Nobody enjoys filling up his gas tank these days. But it could be worse - you could be a fisherman. The men and women who catch the cod, swordfish and salmon that we eat have to run their engines around the clock when they are at sea. And when they’re pushing 60-foot-long steel ships through the water with 500-horsepower diesel motors, fuel prices are a heavy blow.

The expense is driving some fishermen out of business.

At a harbor in Saco, Maine, Craig Pendleton motors his 45-foot commercial fishing boat, the Ocean Spray, up to the pier.

This boat drags big nets for bottom-feeding fish like flounder and cod. And Pendleton says the higher fuel costs are devastating. "It’s getting to the point where it’s really frustrating," he says. Pendleton says he’s not looking to make a fortune, "but I’d like to have something at the end of the week."

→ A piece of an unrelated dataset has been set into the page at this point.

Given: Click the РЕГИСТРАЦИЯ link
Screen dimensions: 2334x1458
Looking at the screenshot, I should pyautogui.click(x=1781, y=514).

That’s no exaggeration. Fuel has become such a huge expense that in fishing harbors around New England, fishermen are having trouble making any money at all. Up the coast in Portland, Maine, boat owner Brian Pearce has just unloaded his catch of cod and other bottom-feeding fish from a three-day trip.

It is a complaint that many of us on the coast have heard from our friends and neighbors, and that is echoed but teamsters inland, who have seen diesel prices near five dollars a gallon, making it unprofitable for them to even haul the load.

And higher fuel costs will obviously affect the price of everything that we buy that has been shipped any great distance, whether by boat or truck.